==== Data for review ====

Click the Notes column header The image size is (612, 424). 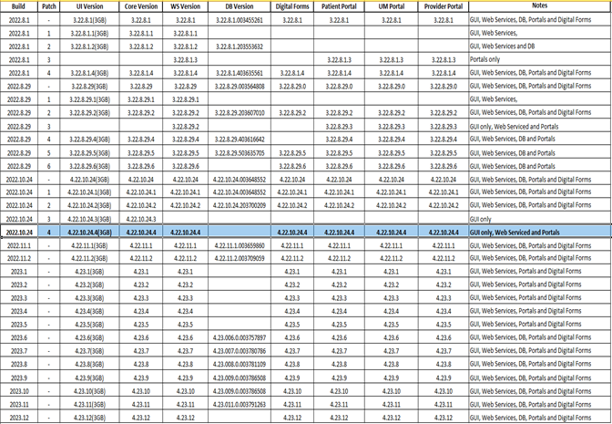click(539, 5)
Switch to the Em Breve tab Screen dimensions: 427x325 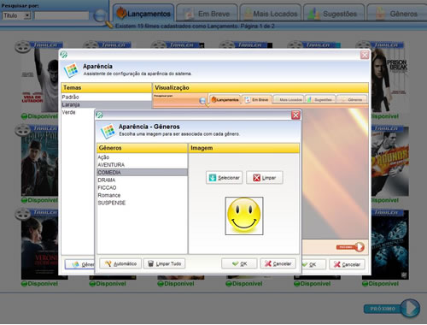(207, 14)
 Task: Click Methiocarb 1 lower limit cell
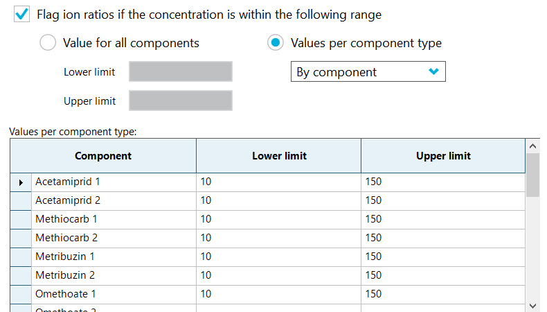coord(278,219)
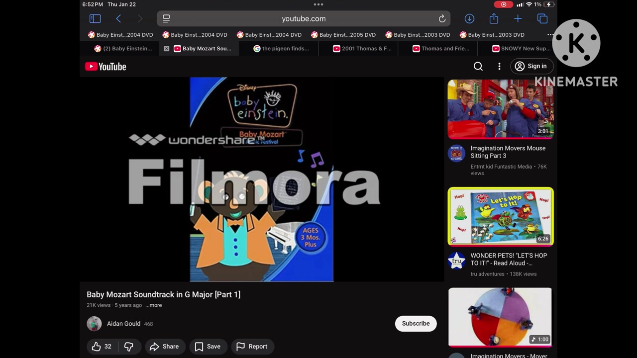Show the tab overview icon
The image size is (637, 358).
tap(542, 19)
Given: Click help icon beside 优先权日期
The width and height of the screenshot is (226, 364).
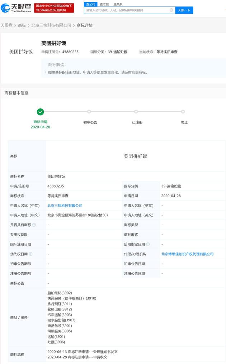Looking at the screenshot, I should pyautogui.click(x=30, y=254).
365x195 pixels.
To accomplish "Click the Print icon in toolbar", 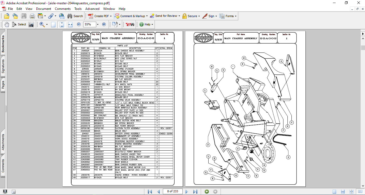I will click(x=32, y=16).
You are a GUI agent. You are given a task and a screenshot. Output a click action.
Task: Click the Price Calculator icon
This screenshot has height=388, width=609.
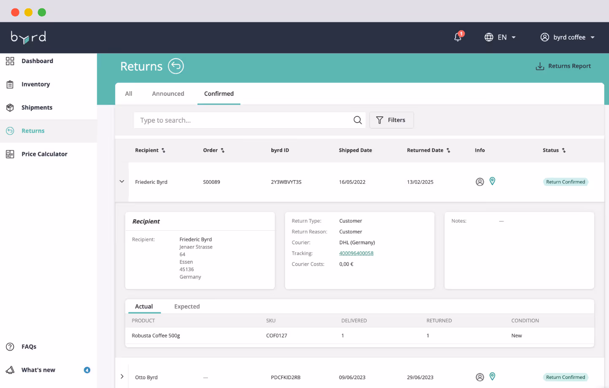point(10,154)
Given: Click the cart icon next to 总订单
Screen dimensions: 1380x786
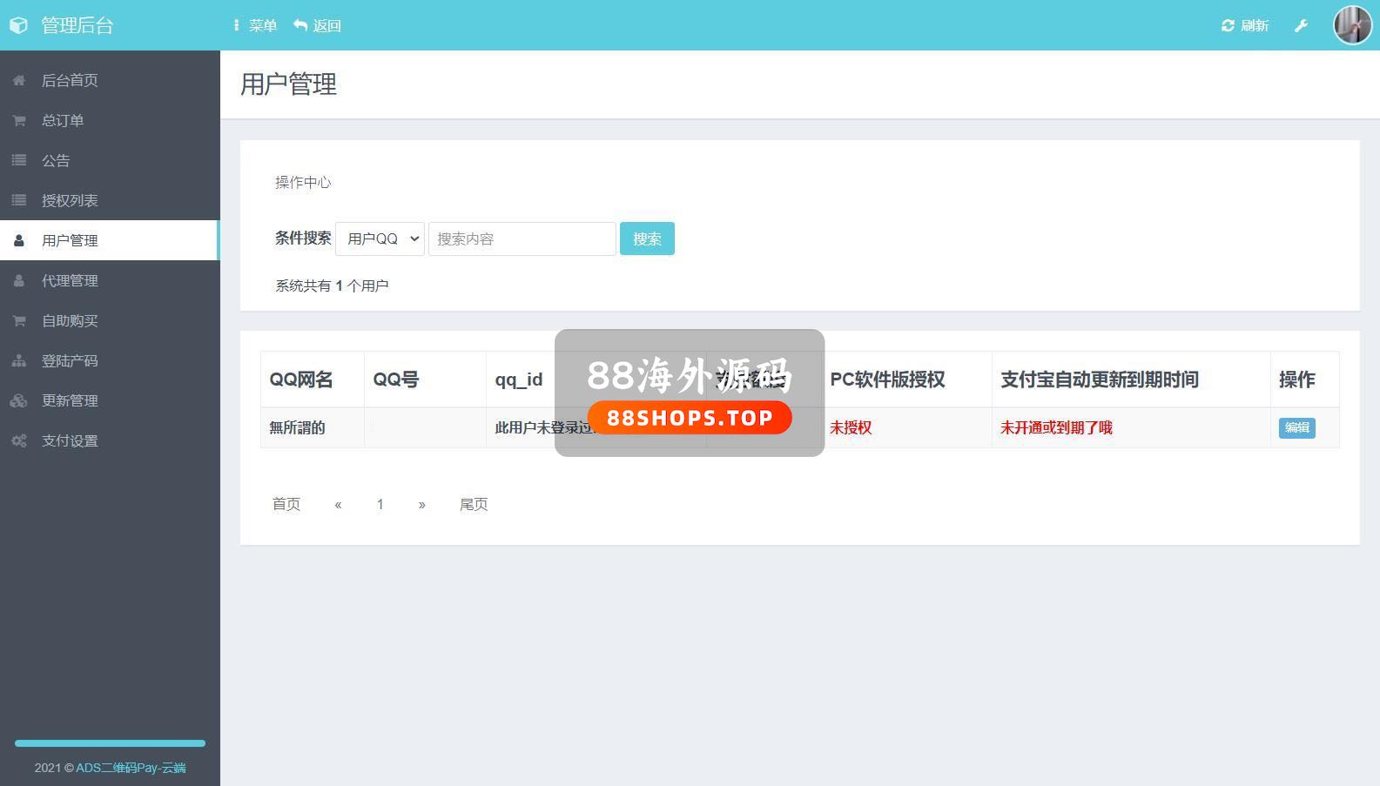Looking at the screenshot, I should pyautogui.click(x=18, y=120).
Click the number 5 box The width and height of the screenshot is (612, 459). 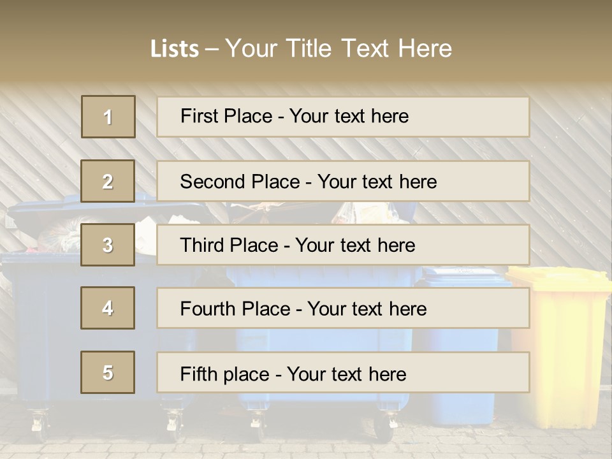(108, 372)
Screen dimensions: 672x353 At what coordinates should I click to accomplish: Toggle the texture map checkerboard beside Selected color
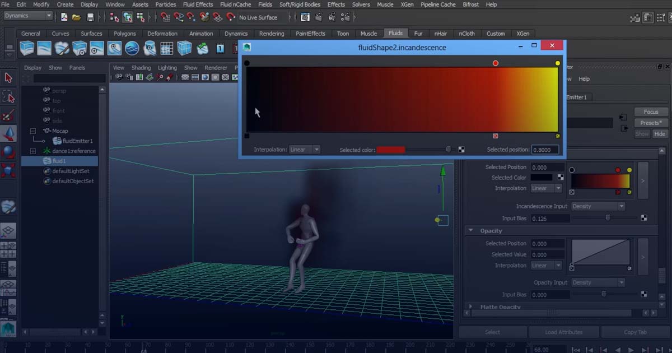pyautogui.click(x=461, y=150)
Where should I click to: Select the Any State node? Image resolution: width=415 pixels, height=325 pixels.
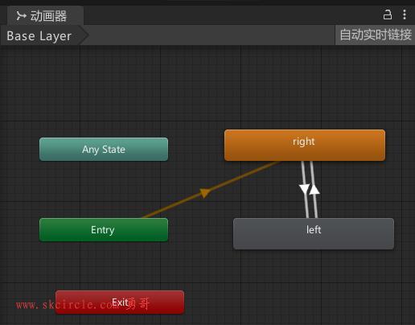104,150
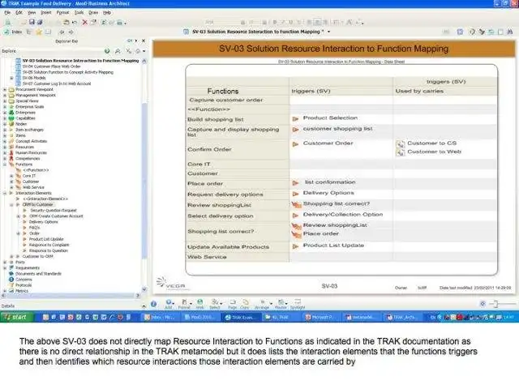Screen dimensions: 519x389
Task: Collapse the Functions tree node
Action: click(5, 165)

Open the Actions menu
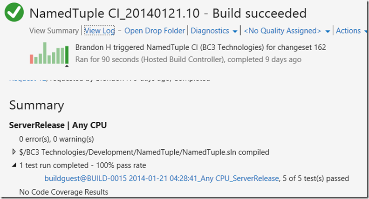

====

— Exercise details —
Begin at the line containing "Screen dimensions: 672x353" and copy every line through the end of the data above exactly, omitting the pictures.

— Problem solution —
Screen dimensions: 672x353 At what coordinates should I click to accomplish: Toggle the texture map checkerboard beside Selected color
pyautogui.click(x=461, y=150)
Where should I click to: Select the Any State node? Image resolution: width=415 pixels, height=325 pixels.
104,150
Screen dimensions: 519x389
Task: Collapse the Functions tree node
Action: click(5, 165)

Open the Actions menu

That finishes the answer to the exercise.